----- Information
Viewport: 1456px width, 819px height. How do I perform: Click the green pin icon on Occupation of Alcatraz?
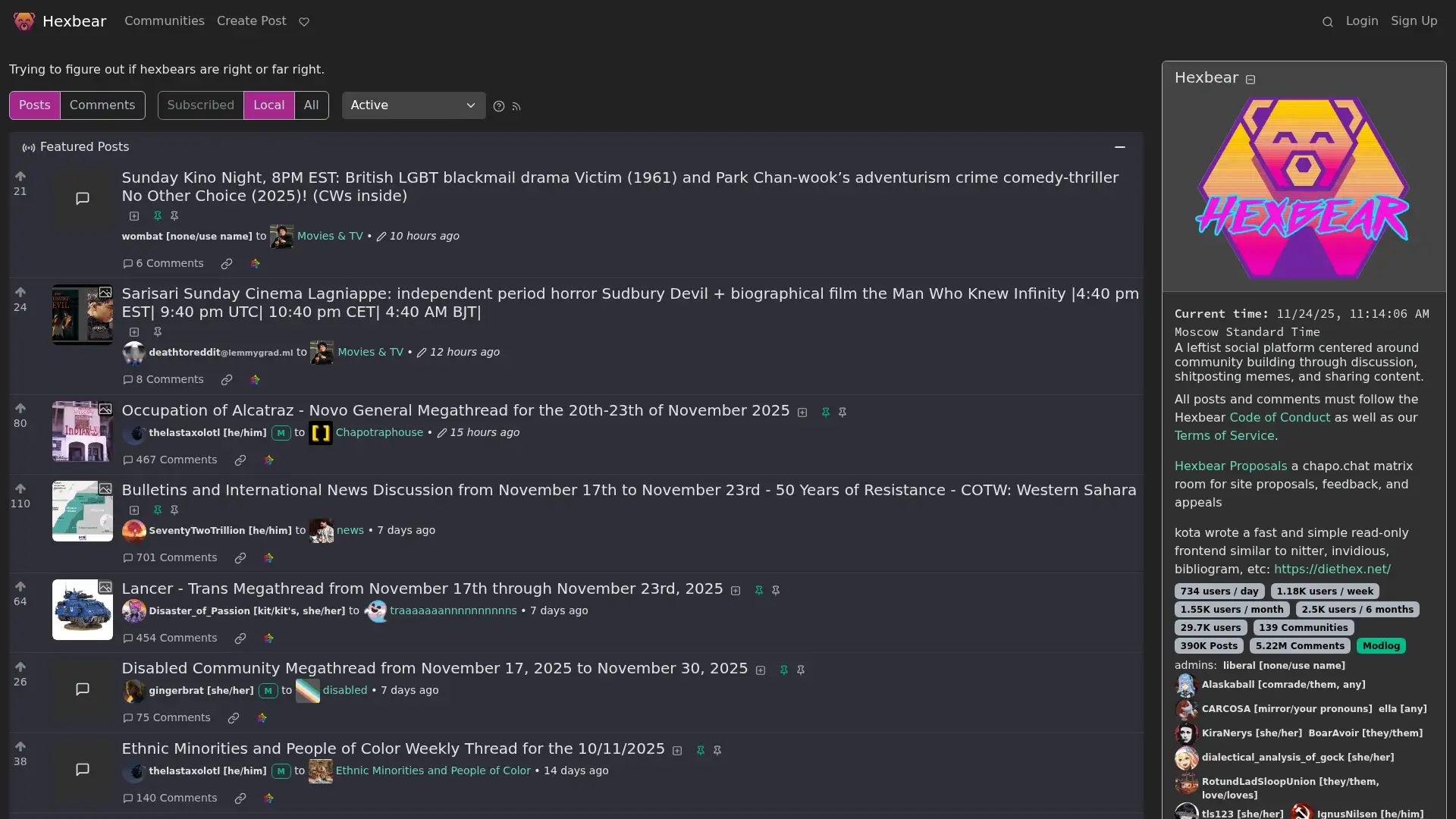(825, 412)
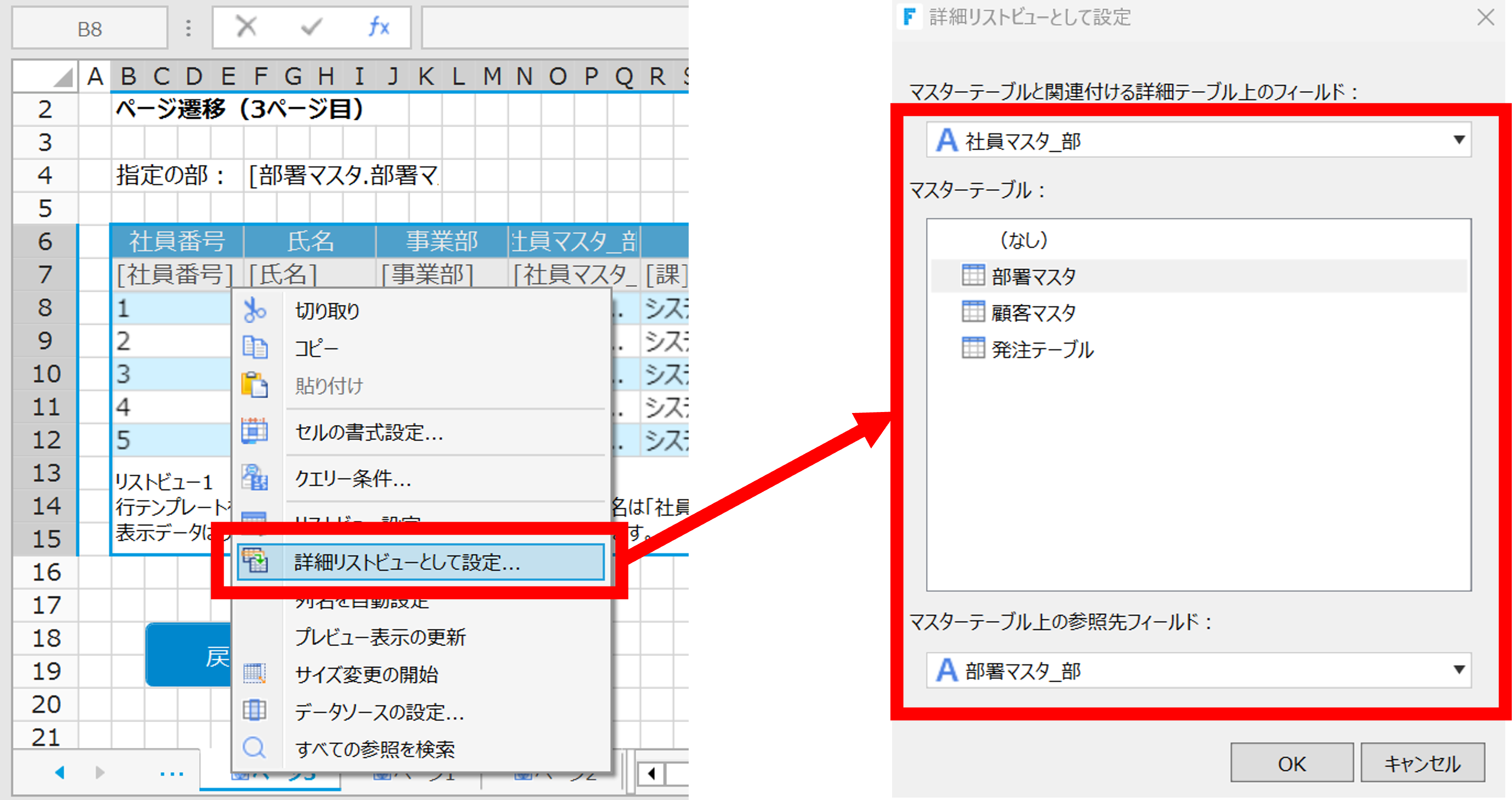Image resolution: width=1512 pixels, height=800 pixels.
Task: Click the cut scissors icon in context menu
Action: 255,311
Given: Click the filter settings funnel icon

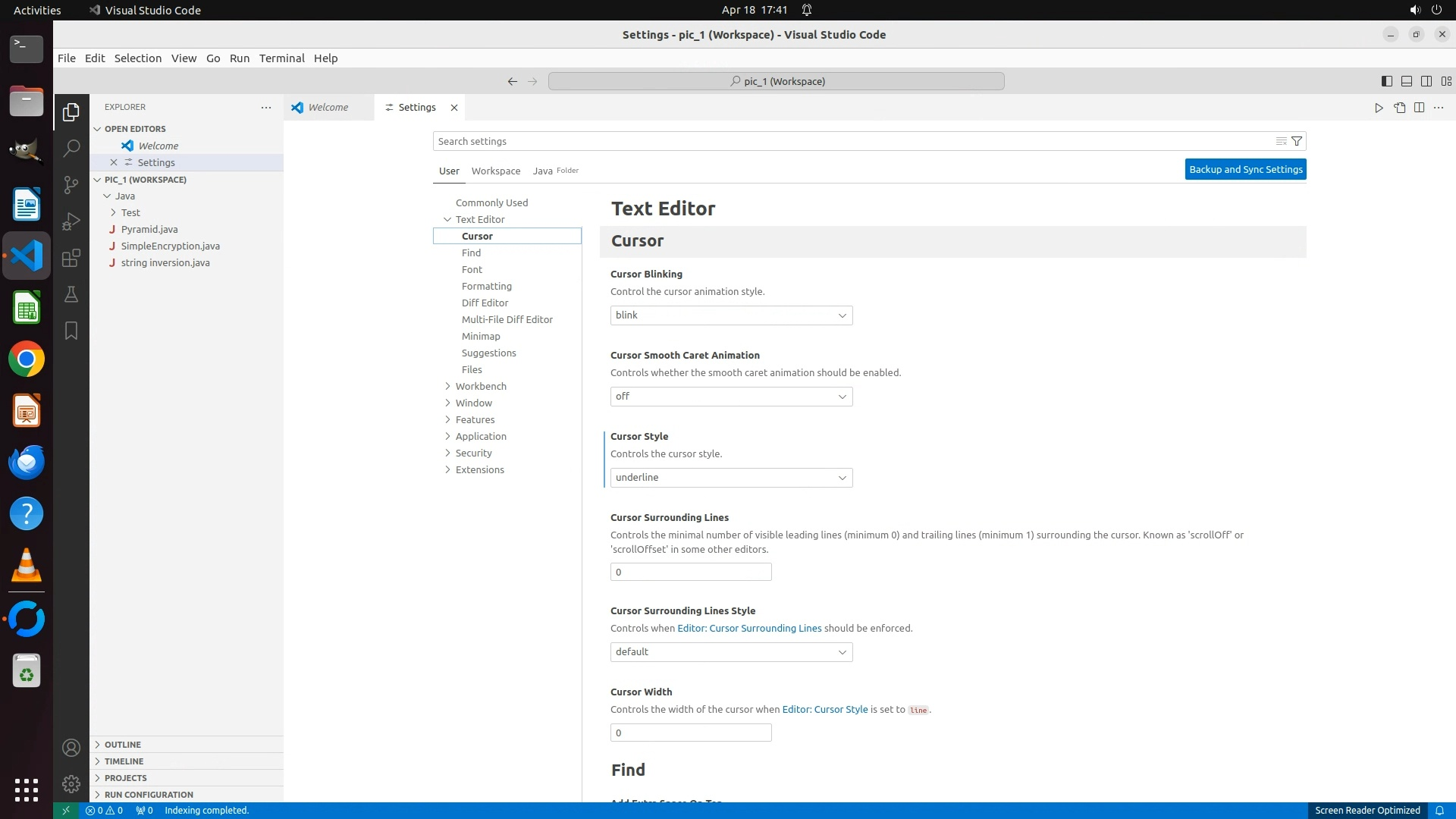Looking at the screenshot, I should (1297, 141).
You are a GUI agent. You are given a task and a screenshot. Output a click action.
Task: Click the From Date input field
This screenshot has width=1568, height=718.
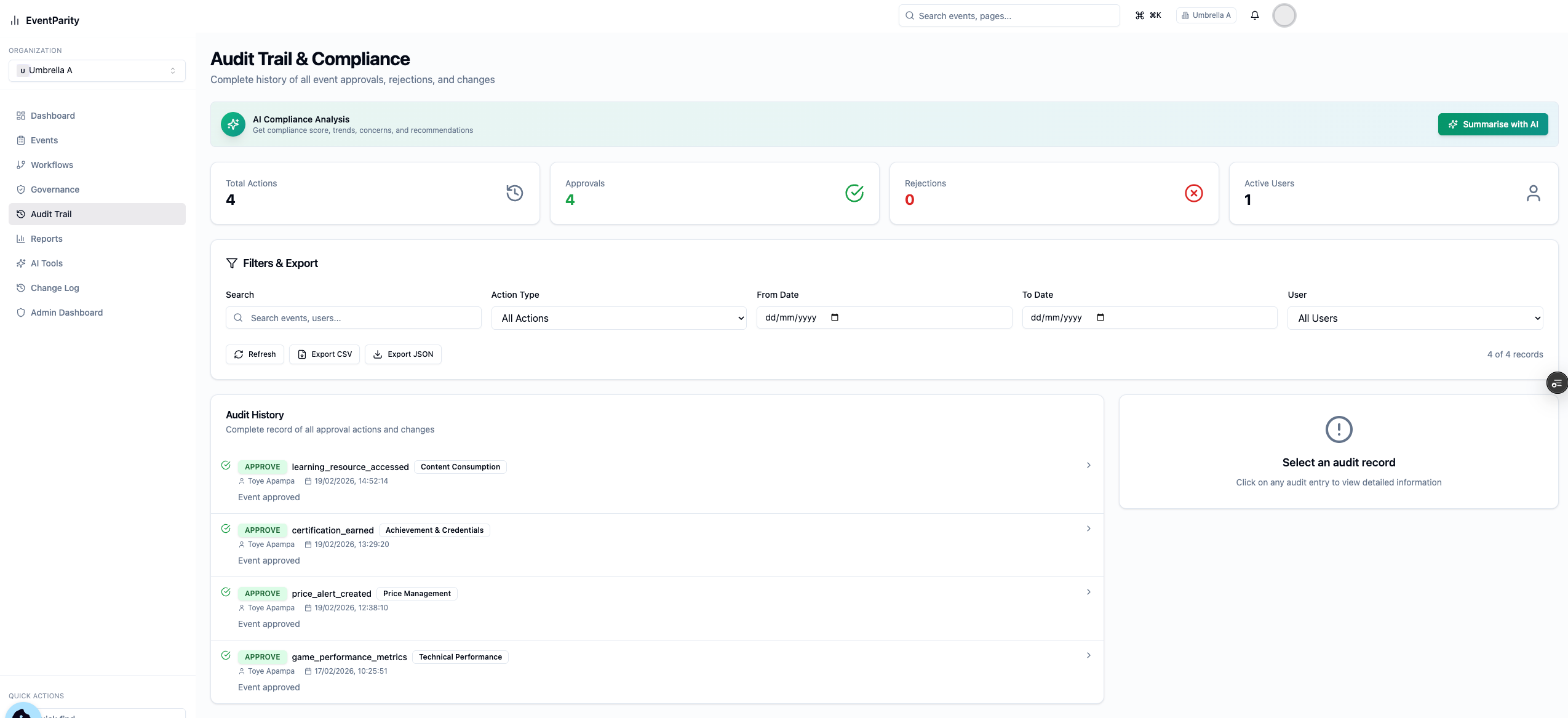coord(884,317)
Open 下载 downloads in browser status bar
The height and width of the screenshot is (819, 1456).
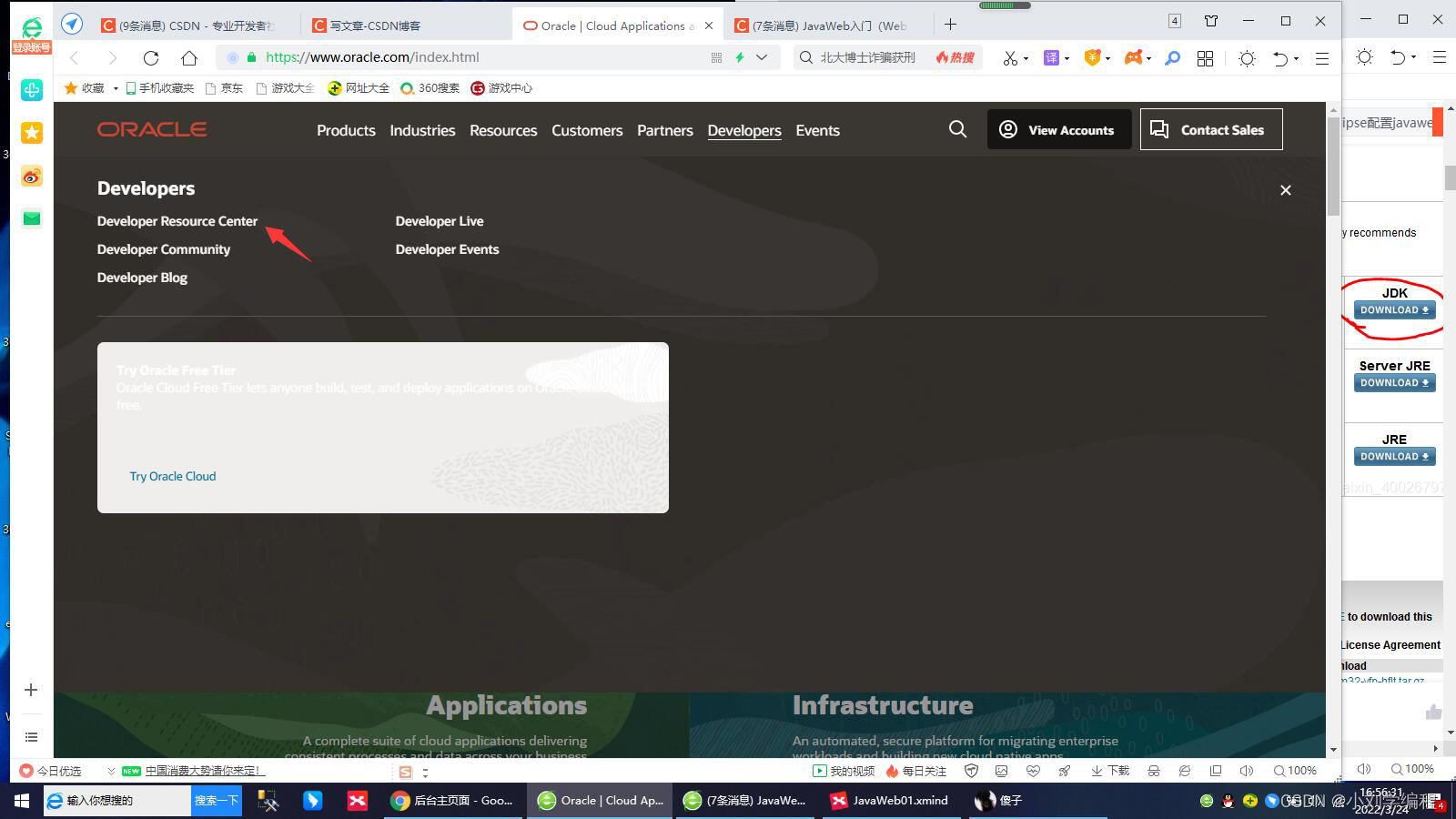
----------
Retype the records in full, exactly as given, and omit the pictures.

Viewport: 1456px width, 819px height. How do I perform: Click the green pin icon on Occupation of Alcatraz?
(825, 412)
Image resolution: width=1512 pixels, height=800 pixels.
Task: Click the cut scissors icon in context menu
Action: 255,311
Given: Click the filter settings funnel icon

Looking at the screenshot, I should (1297, 141).
You are a GUI agent. You are given a task and a screenshot. Output a click action.
Task: Click the From Date input field
This screenshot has width=1568, height=718.
coord(884,317)
Open 下载 downloads in browser status bar
The height and width of the screenshot is (819, 1456).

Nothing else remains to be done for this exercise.